**EXERCISE DIRECTIONS**
Nothing may be dropped or altered: reproduce all the data.

Stored records
[Start of Attachment]
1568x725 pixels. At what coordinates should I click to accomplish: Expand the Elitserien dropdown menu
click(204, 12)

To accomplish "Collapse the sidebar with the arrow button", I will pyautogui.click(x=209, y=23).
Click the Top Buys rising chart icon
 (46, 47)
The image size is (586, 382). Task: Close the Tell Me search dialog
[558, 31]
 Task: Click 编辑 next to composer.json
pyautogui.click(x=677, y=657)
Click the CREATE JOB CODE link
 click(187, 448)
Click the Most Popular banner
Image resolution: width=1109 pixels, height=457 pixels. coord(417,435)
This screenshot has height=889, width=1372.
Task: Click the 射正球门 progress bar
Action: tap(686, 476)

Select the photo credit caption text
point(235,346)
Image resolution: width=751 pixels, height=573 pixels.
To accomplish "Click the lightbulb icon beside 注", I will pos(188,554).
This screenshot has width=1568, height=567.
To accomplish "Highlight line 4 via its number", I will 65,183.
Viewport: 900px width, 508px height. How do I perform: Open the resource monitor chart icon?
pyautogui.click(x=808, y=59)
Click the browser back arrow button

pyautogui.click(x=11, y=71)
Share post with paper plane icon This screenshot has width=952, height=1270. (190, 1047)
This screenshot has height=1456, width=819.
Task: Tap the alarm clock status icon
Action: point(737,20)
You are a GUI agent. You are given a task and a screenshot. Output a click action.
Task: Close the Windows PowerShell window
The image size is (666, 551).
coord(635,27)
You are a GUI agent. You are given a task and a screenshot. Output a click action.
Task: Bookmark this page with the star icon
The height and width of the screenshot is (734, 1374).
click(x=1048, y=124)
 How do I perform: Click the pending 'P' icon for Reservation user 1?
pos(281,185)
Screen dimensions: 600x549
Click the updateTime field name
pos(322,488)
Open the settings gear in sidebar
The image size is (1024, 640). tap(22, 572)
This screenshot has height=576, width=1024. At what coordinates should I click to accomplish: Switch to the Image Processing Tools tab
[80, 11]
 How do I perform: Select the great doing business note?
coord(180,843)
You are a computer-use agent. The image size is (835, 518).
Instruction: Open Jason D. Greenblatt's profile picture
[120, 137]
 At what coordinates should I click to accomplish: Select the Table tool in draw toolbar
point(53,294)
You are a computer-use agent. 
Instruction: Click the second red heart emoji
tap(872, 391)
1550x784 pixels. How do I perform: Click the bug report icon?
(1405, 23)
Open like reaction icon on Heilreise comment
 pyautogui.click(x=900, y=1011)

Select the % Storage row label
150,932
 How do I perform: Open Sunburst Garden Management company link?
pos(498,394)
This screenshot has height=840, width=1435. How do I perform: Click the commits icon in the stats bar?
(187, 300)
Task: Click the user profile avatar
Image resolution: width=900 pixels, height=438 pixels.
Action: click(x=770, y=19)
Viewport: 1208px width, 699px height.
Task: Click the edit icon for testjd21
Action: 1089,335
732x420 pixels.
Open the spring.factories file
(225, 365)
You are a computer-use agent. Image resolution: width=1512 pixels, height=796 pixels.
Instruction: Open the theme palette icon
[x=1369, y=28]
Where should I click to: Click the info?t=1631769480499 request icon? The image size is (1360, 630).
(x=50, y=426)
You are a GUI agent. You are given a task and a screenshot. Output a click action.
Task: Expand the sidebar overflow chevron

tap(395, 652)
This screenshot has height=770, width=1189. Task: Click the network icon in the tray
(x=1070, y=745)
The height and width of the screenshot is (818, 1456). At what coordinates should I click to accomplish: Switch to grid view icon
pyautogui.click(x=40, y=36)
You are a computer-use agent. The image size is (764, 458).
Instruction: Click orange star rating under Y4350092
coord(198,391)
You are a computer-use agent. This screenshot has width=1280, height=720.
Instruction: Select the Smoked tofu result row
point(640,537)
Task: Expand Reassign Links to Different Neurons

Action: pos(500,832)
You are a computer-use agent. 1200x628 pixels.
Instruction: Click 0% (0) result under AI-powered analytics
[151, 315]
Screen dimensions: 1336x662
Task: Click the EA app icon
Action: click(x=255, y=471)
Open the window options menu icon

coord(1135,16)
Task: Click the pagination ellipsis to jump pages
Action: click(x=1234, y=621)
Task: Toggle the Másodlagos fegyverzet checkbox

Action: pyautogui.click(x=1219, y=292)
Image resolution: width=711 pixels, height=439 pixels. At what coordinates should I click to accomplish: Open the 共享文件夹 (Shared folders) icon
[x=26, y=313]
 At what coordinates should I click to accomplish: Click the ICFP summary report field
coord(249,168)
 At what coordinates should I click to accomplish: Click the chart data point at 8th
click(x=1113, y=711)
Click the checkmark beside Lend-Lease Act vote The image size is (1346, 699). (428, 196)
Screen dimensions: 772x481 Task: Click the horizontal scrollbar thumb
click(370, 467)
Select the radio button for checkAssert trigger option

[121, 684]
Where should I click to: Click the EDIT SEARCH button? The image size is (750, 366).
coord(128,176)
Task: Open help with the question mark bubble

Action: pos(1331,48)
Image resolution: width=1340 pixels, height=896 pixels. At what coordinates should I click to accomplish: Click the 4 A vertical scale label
[End of Attachment]
**PROBLEM SOLUTION**
1568x725 pixels. At what coordinates should I click to accomplish: Expand the Elitserien dropdown menu
click(204, 12)

To accomplish "Collapse the sidebar with the arrow button", I will pyautogui.click(x=209, y=23).
Click the Top Buys rising chart icon
 (46, 47)
The image size is (586, 382). Task: Close the Tell Me search dialog
[558, 31]
 Task: Click 编辑 next to composer.json
pyautogui.click(x=677, y=657)
Click the CREATE JOB CODE link
 click(187, 448)
Click the Most Popular banner
Image resolution: width=1109 pixels, height=457 pixels. coord(417,435)
This screenshot has height=889, width=1372.
Task: Click the 射正球门 progress bar
Action: tap(686, 476)

Select the photo credit caption text
point(235,346)
Image resolution: width=751 pixels, height=573 pixels.
To accomplish "Click the lightbulb icon beside 注", I will pos(188,554).
This screenshot has width=1568, height=567.
To accomplish "Highlight line 4 via its number", I will 65,183.
Viewport: 900px width, 508px height. How do I perform: Open the resource monitor chart icon?
pyautogui.click(x=808, y=59)
Click the browser back arrow button

pyautogui.click(x=11, y=71)
Share post with paper plane icon This screenshot has width=952, height=1270. (190, 1047)
This screenshot has height=1456, width=819.
Task: Tap the alarm clock status icon
Action: point(737,20)
You are a GUI agent. You are given a task and a screenshot. Output a click action.
Task: Close the Windows PowerShell window
The image size is (666, 551).
coord(635,27)
You are a GUI agent. You are given a task and a screenshot. Output a click action.
Task: Bookmark this page with the star icon
The height and width of the screenshot is (734, 1374).
click(x=1048, y=124)
 How do I perform: Click the pending 'P' icon for Reservation user 1?
pos(281,185)
Screen dimensions: 600x549
Click the updateTime field name
pos(322,488)
Open the settings gear in sidebar
The image size is (1024, 640). tap(22, 572)
This screenshot has height=576, width=1024. At what coordinates should I click to accomplish: Switch to the Image Processing Tools tab
[80, 11]
 How do I perform: Select the great doing business note?
coord(180,843)
You are a computer-use agent. The image size is (835, 518).
Instruction: Open Jason D. Greenblatt's profile picture
[120, 137]
 At what coordinates should I click to accomplish: Select the Table tool in draw toolbar
point(53,294)
You are a computer-use agent. 
Instruction: Click the second red heart emoji
tap(872, 391)
1550x784 pixels. How do I perform: Click the bug report icon?
(1405, 23)
Open like reaction icon on Heilreise comment
 pyautogui.click(x=900, y=1011)

Select the % Storage row label
150,932
 How do I perform: Open Sunburst Garden Management company link?
pos(498,394)
This screenshot has height=840, width=1435. How do I perform: Click the commits icon in the stats bar?
(187, 300)
Task: Click the user profile avatar
Image resolution: width=900 pixels, height=438 pixels.
Action: click(x=770, y=19)
Viewport: 1208px width, 699px height.
Task: Click the edit icon for testjd21
Action: 1089,335
732x420 pixels.
Open the spring.factories file
(225, 365)
You are a computer-use agent. Image resolution: width=1512 pixels, height=796 pixels.
Instruction: Open the theme palette icon
[x=1369, y=28]
Where should I click to: Click the info?t=1631769480499 request icon? The image size is (1360, 630).
(x=50, y=426)
You are a GUI agent. You are given a task and a screenshot. Output a click action.
Task: Expand the sidebar overflow chevron

tap(395, 652)
This screenshot has height=770, width=1189. Task: Click the network icon in the tray
(x=1070, y=745)
The height and width of the screenshot is (818, 1456). At what coordinates should I click to accomplish: Switch to grid view icon
pyautogui.click(x=40, y=36)
You are a computer-use agent. The image size is (764, 458).
Instruction: Click orange star rating under Y4350092
coord(198,391)
You are a computer-use agent. This screenshot has width=1280, height=720.
Instruction: Select the Smoked tofu result row
point(640,537)
Task: Expand Reassign Links to Different Neurons

Action: pos(500,832)
You are a computer-use agent. 1200x628 pixels.
Instruction: Click 0% (0) result under AI-powered analytics
[151, 315]
Screen dimensions: 1336x662
Task: Click the EA app icon
Action: click(x=255, y=471)
Open the window options menu icon

coord(1135,16)
Task: Click the pagination ellipsis to jump pages
Action: click(x=1234, y=621)
Task: Toggle the Másodlagos fegyverzet checkbox

Action: pyautogui.click(x=1219, y=292)
Image resolution: width=711 pixels, height=439 pixels. At what coordinates should I click to accomplish: Open the 共享文件夹 (Shared folders) icon
[x=26, y=313]
 At what coordinates should I click to accomplish: Click the ICFP summary report field
coord(249,168)
 At what coordinates should I click to accomplish: Click the chart data point at 8th
click(x=1113, y=711)
Click the checkmark beside Lend-Lease Act vote The image size is (1346, 699). (428, 196)
Screen dimensions: 772x481 Task: Click the horizontal scrollbar thumb
click(370, 467)
Select the radio button for checkAssert trigger option

[121, 684]
Where should I click to: Click the EDIT SEARCH button? The image size is (750, 366).
coord(128,176)
Task: Open help with the question mark bubble

Action: pos(1331,48)
Image resolution: width=1340 pixels, height=896 pixels. At what coordinates should I click to accomplish: Click the 4 A vertical scale label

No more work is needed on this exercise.